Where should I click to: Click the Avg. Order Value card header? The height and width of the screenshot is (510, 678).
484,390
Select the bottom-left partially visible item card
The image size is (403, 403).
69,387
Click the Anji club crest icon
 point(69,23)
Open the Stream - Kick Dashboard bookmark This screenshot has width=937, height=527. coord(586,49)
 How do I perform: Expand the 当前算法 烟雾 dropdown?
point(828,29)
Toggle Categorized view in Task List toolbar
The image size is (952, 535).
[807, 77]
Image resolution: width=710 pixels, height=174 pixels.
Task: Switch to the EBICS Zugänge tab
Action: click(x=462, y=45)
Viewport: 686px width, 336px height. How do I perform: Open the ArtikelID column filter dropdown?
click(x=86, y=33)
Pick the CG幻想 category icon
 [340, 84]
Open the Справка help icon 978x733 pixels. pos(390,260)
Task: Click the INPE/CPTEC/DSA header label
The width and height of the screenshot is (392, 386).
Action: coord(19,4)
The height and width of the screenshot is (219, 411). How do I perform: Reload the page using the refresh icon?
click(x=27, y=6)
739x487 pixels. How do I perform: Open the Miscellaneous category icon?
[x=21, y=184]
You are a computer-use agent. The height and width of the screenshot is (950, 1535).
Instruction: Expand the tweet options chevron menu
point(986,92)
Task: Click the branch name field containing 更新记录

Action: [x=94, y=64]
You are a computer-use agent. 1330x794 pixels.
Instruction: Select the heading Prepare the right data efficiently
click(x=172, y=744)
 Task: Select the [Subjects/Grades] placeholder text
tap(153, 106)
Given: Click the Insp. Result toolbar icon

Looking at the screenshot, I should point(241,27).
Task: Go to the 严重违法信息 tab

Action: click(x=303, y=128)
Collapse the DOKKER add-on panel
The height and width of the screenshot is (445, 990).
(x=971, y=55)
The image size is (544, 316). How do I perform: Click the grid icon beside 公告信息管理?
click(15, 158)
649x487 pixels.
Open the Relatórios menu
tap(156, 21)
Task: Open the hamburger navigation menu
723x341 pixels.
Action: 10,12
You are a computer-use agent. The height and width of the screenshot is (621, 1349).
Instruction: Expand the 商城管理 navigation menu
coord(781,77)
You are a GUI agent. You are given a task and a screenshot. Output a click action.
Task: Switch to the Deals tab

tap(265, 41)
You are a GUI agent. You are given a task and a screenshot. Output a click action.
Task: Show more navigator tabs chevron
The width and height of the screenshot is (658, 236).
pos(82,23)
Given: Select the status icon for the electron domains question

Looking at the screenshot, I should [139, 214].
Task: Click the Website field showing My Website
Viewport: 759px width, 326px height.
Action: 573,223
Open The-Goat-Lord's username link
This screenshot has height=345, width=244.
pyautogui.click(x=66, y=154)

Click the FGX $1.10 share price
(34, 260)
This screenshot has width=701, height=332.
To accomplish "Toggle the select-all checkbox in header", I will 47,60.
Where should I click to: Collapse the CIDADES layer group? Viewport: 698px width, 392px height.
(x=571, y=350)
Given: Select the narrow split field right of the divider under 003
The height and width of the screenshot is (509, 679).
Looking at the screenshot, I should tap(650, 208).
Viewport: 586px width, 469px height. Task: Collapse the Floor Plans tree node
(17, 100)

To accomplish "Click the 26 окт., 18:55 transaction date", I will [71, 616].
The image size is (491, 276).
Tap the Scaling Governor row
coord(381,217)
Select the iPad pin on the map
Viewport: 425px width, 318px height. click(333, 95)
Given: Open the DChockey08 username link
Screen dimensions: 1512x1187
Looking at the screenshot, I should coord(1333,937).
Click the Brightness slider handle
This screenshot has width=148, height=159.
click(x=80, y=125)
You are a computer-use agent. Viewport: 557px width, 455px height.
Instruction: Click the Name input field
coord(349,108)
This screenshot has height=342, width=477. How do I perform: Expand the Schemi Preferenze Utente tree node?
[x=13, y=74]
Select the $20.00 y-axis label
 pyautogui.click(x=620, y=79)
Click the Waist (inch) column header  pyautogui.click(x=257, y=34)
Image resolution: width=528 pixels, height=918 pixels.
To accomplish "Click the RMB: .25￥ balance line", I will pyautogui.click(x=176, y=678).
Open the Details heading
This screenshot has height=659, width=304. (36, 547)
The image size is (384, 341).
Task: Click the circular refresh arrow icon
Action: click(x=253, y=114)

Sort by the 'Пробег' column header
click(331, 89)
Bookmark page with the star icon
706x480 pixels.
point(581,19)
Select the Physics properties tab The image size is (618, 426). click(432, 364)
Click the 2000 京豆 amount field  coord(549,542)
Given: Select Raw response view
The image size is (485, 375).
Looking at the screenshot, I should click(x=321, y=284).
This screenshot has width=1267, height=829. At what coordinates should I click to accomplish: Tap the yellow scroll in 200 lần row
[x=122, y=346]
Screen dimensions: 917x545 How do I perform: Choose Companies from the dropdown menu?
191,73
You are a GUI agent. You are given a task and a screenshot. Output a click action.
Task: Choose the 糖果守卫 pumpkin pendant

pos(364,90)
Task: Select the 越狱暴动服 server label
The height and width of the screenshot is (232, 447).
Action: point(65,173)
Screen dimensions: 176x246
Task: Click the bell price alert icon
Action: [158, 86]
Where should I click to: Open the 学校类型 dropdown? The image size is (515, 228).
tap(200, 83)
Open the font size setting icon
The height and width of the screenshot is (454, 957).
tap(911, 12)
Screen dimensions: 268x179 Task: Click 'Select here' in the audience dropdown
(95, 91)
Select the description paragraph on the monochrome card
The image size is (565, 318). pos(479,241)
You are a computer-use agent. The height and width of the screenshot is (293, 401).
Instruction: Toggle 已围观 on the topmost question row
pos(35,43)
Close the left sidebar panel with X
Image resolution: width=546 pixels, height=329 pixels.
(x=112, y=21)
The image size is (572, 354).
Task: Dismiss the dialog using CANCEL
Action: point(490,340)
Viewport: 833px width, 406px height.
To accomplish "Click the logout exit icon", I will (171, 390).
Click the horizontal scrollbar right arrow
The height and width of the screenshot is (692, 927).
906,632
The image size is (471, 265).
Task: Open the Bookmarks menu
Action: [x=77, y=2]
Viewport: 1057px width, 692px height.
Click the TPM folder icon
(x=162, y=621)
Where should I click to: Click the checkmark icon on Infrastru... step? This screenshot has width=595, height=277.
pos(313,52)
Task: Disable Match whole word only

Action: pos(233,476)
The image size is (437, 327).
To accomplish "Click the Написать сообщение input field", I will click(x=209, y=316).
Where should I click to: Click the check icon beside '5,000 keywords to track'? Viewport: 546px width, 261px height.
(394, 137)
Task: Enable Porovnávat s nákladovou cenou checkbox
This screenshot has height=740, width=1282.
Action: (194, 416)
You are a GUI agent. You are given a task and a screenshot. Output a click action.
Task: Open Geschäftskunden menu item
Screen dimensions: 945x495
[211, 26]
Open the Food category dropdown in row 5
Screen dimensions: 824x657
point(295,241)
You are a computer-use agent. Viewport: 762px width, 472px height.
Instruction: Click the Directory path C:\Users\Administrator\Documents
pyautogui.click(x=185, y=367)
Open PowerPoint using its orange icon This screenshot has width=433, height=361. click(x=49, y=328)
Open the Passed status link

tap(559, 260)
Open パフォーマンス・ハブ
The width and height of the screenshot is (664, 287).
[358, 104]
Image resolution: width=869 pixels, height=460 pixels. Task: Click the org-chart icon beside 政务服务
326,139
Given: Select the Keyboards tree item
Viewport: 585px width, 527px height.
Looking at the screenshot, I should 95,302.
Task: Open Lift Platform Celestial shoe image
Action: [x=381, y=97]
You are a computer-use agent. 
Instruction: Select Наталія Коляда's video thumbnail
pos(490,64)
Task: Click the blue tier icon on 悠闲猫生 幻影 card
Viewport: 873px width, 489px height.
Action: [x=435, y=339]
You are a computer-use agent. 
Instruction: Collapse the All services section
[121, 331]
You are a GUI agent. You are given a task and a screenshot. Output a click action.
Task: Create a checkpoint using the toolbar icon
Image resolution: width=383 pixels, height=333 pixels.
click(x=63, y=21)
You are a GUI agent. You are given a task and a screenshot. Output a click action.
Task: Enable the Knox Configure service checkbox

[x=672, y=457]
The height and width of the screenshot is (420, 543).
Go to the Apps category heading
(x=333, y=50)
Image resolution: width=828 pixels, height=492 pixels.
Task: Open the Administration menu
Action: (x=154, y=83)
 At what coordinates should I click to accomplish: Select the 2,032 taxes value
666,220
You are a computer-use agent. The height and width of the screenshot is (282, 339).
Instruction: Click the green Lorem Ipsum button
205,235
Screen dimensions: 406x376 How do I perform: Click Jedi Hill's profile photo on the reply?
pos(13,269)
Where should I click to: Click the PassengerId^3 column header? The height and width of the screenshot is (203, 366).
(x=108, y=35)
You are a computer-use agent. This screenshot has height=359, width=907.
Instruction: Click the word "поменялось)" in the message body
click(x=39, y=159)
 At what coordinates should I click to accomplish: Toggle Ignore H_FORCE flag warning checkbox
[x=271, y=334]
§
Copy every line of the listing that contains the word "username".

Open The-Goat-Lord's username link
Given: Open the DChockey08 username link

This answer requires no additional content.